OYUNCULAR: Efes’li Antipholus: Muharrem Dalfidan - Adriana: Elif Küçükkoyuncu - Sırakuzalı Antipholus: Mustafa Çağatay Turgut - Efes’li Dromio: Tuğrul Ozan Tuğrul - Sırakuzalı Dromio: Kadir Oğuz - Lucianna: Ceren Erlüle - Luce-Fahişe: Gülbahar Bozkurt - Tüccar-Doktor-Pinch: Kamil Samet Selçuk - Solinus: İsmail Doğancan Yurdigül - Egeon: Nedim Salman - Kuyumcu: Muammer Turgut - Tüccar-Balthazar: Erdem Yılmaz - Zındancı-Soytarı: Mustafa Erdem - Emilia: Şerdan Kıpçak - Memur: Nergiz Aydeniz -Tüccar: Barış Demirkıran
Yanlışlıklar Komedyası (The Comedy of Error)
William Shakespeare (1564-1616): Oyunları ve şiirlerinde insanlık durumlarını dile getiriş gücüyle yaklaşık 400 yıldır bütün dünya okur ve seyircilerini etkilemeyi sürdüren efsanevi yazar, Yanlışlıklar Komedyası’nda olay dizisini ikiz kardeşler ve onların ikiz uşaklarının benzerliğinden kaynaklanan yanılgılar üzerine kurmuştur. Birbirini izleyen yanılgıları gülerek izleyen seyirci, oyunun başında öğrendiği acılı bir yaşam öyküsünün nasıl sona ereceğini de merak içinde bekler. Kaderin bir fırtınayla dağıttığı ailenin bireyleri bu gülünç olaylar arasında birbirini bulur. Mutlu son inandırıcı bir gelişmeyi izleyerek ortaya çıkar. Yanlışlıklar Komedyası Shakespeare’in ilk ve kısa komedyalarındandır.

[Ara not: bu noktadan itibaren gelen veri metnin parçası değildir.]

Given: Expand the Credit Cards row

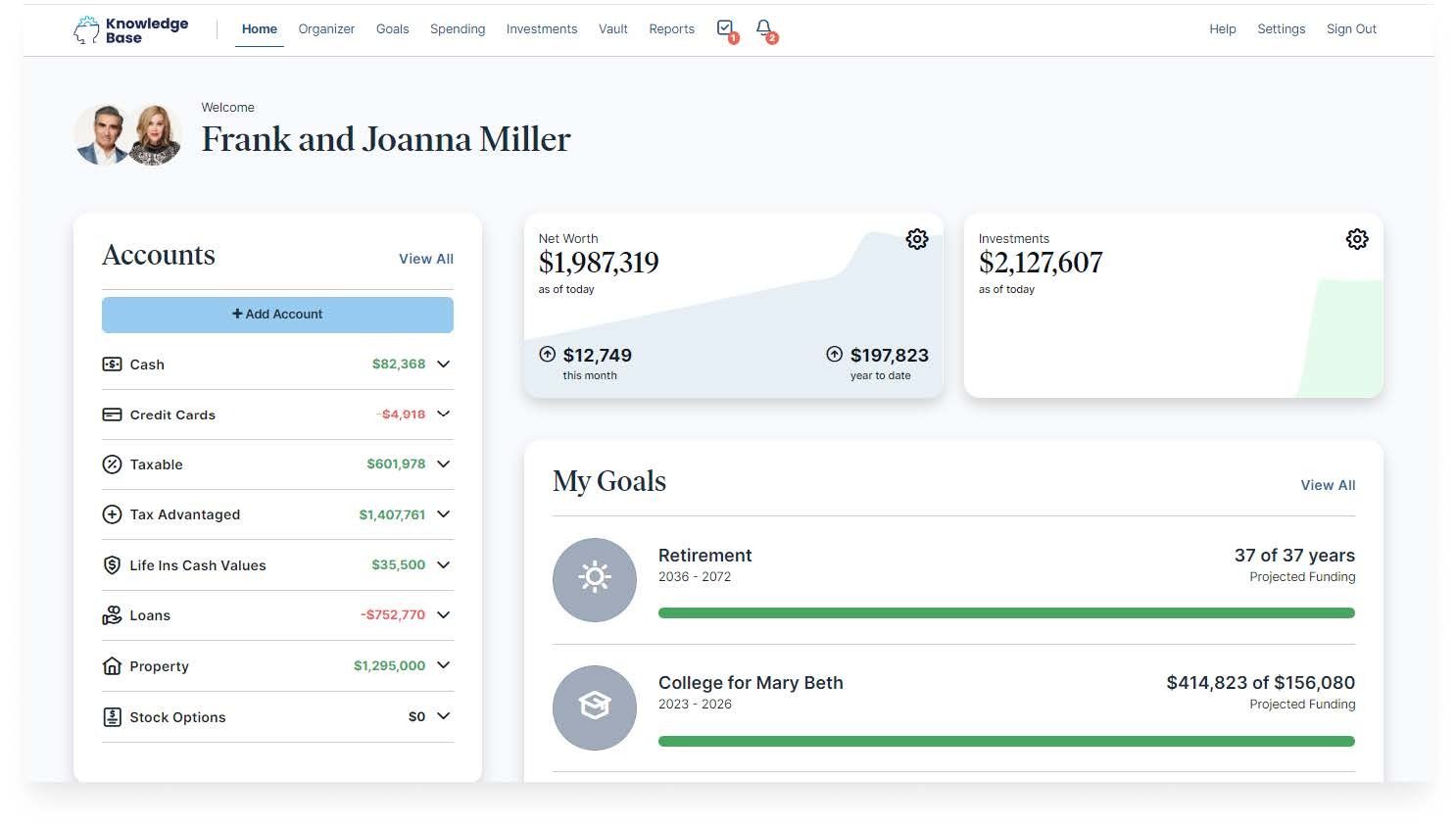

Devlet Tiyatrolarının 7.Ankara Buluşması Klasikler Haftası için tercih ettiğim üç oyundan ilkini dün akşam izledim. Van Devlet Tiyatrosunun sahneye koyduğu eserin izleyici koltuklarında büyük beğeni görmediğini düşündüğümü söyleyebilirim.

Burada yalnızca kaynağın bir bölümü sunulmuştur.